**Work order:** Everything in the data below is left aside except the lines from the one containing "View the third gallery thumbnail on wood" through the one containing "The height and width of the screenshot is (458, 800)."; repeat those exactly.

**Dataset records:**
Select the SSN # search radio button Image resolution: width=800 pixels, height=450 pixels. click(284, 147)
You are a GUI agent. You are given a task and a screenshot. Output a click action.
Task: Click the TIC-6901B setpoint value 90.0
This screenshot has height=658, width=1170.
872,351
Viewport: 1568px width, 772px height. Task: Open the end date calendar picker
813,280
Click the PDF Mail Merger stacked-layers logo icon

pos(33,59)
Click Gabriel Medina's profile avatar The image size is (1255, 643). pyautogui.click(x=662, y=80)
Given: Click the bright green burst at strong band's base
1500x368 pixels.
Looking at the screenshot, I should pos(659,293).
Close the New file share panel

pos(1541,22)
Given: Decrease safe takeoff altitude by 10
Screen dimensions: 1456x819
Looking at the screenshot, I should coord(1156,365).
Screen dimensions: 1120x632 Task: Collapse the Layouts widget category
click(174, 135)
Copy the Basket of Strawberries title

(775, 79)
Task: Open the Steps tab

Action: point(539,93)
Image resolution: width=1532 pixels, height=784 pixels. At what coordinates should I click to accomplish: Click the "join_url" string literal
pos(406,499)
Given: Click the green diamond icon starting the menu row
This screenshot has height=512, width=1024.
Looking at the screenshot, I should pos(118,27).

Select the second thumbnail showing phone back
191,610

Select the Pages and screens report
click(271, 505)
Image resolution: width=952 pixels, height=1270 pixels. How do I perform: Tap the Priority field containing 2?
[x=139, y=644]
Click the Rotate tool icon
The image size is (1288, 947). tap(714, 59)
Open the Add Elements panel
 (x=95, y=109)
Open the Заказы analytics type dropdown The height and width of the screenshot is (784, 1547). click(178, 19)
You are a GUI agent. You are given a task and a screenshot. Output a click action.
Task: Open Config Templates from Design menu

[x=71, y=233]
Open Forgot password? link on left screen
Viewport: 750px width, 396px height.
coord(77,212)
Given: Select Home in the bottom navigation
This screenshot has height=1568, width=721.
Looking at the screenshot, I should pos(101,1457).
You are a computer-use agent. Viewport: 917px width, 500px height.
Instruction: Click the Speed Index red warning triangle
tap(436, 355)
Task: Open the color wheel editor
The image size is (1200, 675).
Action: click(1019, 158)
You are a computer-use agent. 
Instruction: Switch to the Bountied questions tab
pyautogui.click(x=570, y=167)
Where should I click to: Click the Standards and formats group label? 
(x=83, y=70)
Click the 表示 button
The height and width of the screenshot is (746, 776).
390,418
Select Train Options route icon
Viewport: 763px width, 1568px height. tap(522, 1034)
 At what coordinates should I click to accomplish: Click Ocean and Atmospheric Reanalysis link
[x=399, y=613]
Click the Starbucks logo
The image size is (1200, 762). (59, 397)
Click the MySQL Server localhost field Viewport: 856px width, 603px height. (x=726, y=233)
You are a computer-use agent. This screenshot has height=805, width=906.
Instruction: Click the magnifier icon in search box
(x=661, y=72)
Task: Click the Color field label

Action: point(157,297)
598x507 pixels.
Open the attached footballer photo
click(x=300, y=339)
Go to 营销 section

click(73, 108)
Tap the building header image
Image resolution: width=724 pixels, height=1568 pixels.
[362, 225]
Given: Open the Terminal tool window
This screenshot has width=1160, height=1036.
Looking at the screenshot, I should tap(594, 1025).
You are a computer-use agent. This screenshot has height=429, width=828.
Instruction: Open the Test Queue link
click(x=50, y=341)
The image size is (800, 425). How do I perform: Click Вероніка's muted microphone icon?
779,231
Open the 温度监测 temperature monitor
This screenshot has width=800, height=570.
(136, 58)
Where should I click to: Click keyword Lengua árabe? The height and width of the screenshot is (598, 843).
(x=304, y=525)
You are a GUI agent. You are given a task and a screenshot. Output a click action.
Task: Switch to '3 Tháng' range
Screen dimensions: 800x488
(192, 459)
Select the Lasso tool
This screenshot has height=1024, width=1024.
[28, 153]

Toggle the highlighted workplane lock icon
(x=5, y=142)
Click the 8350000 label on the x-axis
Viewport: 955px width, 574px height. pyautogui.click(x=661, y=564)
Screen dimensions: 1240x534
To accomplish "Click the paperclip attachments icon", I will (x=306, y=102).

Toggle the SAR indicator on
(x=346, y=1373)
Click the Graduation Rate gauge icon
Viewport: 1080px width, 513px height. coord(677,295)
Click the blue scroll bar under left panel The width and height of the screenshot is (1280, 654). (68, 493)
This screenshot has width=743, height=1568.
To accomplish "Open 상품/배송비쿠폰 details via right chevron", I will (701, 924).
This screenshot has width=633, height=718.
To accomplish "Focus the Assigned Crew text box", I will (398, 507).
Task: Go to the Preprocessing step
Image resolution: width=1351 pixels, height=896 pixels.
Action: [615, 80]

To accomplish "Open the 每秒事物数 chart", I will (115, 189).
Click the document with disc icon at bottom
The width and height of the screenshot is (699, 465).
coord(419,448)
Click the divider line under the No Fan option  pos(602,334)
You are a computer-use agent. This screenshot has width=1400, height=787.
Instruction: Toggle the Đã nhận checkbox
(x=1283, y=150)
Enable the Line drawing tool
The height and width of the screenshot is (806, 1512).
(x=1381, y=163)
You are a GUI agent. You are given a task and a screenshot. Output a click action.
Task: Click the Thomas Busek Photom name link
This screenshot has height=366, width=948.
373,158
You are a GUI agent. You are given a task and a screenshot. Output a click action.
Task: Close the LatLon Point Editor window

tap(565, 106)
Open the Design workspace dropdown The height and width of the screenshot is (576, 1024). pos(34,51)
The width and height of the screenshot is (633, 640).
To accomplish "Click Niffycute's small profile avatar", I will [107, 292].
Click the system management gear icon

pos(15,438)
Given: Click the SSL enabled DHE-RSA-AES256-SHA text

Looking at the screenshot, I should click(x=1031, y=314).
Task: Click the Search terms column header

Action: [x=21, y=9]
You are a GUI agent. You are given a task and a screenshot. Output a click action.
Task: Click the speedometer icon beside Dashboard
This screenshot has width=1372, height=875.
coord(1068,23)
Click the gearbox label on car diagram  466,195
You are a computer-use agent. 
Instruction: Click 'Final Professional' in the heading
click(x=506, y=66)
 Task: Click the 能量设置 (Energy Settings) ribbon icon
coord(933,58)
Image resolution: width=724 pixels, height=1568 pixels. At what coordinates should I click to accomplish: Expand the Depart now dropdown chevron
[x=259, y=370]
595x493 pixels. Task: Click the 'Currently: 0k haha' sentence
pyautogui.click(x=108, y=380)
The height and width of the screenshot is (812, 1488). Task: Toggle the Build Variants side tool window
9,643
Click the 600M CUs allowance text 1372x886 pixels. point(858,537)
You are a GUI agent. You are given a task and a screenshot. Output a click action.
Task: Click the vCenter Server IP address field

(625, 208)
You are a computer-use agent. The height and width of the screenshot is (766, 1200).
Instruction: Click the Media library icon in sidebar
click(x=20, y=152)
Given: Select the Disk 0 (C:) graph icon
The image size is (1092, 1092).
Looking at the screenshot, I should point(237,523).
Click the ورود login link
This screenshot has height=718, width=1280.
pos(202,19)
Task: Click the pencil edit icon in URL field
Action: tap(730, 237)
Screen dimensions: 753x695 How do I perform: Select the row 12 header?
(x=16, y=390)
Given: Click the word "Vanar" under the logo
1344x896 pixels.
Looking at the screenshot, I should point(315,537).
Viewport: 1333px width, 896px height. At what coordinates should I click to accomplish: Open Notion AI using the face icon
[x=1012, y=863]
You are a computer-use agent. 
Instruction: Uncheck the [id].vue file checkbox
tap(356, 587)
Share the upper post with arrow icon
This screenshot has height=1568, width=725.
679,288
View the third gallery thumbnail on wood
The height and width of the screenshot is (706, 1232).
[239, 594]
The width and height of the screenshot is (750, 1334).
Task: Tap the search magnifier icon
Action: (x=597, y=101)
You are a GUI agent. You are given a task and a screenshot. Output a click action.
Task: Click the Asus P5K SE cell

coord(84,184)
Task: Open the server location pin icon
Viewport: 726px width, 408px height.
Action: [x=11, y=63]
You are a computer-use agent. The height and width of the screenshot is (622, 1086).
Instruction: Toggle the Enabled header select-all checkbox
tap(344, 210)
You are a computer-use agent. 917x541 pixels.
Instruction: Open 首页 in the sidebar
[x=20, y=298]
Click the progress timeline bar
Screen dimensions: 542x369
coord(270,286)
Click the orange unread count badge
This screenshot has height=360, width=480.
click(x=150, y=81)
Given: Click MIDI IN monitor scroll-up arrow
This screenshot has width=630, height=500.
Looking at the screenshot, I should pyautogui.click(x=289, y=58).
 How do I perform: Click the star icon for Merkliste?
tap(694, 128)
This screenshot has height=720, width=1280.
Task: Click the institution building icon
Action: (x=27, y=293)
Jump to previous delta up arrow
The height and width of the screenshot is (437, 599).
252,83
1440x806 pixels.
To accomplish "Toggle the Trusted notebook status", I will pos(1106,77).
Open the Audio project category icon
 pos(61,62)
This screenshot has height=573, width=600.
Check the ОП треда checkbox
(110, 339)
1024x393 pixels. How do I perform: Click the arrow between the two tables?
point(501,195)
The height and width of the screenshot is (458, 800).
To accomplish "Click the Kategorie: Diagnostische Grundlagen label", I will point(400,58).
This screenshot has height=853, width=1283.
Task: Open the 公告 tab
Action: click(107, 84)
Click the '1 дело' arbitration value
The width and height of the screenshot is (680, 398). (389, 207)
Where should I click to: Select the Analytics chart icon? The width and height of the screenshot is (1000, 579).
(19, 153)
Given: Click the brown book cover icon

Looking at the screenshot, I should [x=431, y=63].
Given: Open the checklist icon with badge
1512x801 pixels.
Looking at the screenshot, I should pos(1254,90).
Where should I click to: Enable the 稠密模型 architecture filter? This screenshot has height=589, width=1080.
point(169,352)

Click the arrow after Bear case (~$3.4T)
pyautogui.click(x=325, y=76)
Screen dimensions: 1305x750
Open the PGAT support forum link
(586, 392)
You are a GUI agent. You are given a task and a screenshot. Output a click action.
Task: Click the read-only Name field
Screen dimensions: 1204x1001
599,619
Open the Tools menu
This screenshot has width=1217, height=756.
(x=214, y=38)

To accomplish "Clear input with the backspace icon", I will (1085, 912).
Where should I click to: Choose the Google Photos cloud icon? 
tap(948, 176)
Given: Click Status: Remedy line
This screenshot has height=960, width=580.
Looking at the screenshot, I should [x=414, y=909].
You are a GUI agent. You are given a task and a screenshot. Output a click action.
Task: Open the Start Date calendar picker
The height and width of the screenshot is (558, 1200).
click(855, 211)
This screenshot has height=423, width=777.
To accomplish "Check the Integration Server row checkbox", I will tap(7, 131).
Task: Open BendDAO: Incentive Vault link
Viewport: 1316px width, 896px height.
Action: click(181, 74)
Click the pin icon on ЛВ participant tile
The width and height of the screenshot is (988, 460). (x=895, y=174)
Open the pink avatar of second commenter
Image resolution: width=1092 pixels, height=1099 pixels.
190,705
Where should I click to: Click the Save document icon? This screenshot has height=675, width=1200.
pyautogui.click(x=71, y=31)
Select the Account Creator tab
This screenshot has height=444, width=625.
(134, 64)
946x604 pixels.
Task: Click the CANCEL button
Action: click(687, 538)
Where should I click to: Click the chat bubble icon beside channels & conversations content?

**Output of the task:**
View the third gallery thumbnail on wood
The height and width of the screenshot is (706, 1232).
[239, 594]
The width and height of the screenshot is (750, 1334).
Task: Tap the search magnifier icon
Action: (x=597, y=101)
You are a GUI agent. You are given a task and a screenshot. Output a click action.
Task: Click the Asus P5K SE cell

coord(84,184)
Task: Open the server location pin icon
Viewport: 726px width, 408px height.
Action: [x=11, y=63]
You are a computer-use agent. The height and width of the screenshot is (622, 1086).
Instruction: Toggle the Enabled header select-all checkbox
tap(344, 210)
You are a computer-use agent. 917x541 pixels.
Instruction: Open 首页 in the sidebar
[x=20, y=298]
Click the progress timeline bar
Screen dimensions: 542x369
coord(270,286)
Click the orange unread count badge
This screenshot has height=360, width=480.
click(x=150, y=81)
Given: Click MIDI IN monitor scroll-up arrow
This screenshot has width=630, height=500.
Looking at the screenshot, I should pyautogui.click(x=289, y=58).
 How do I perform: Click the star icon for Merkliste?
tap(694, 128)
This screenshot has height=720, width=1280.
Task: Click the institution building icon
Action: (x=27, y=293)
Jump to previous delta up arrow
The height and width of the screenshot is (437, 599).
252,83
1440x806 pixels.
To accomplish "Toggle the Trusted notebook status", I will pos(1106,77).
Open the Audio project category icon
 pos(61,62)
This screenshot has height=573, width=600.
Check the ОП треда checkbox
(110, 339)
1024x393 pixels. How do I perform: Click the arrow between the two tables?
point(501,195)
The height and width of the screenshot is (458, 800).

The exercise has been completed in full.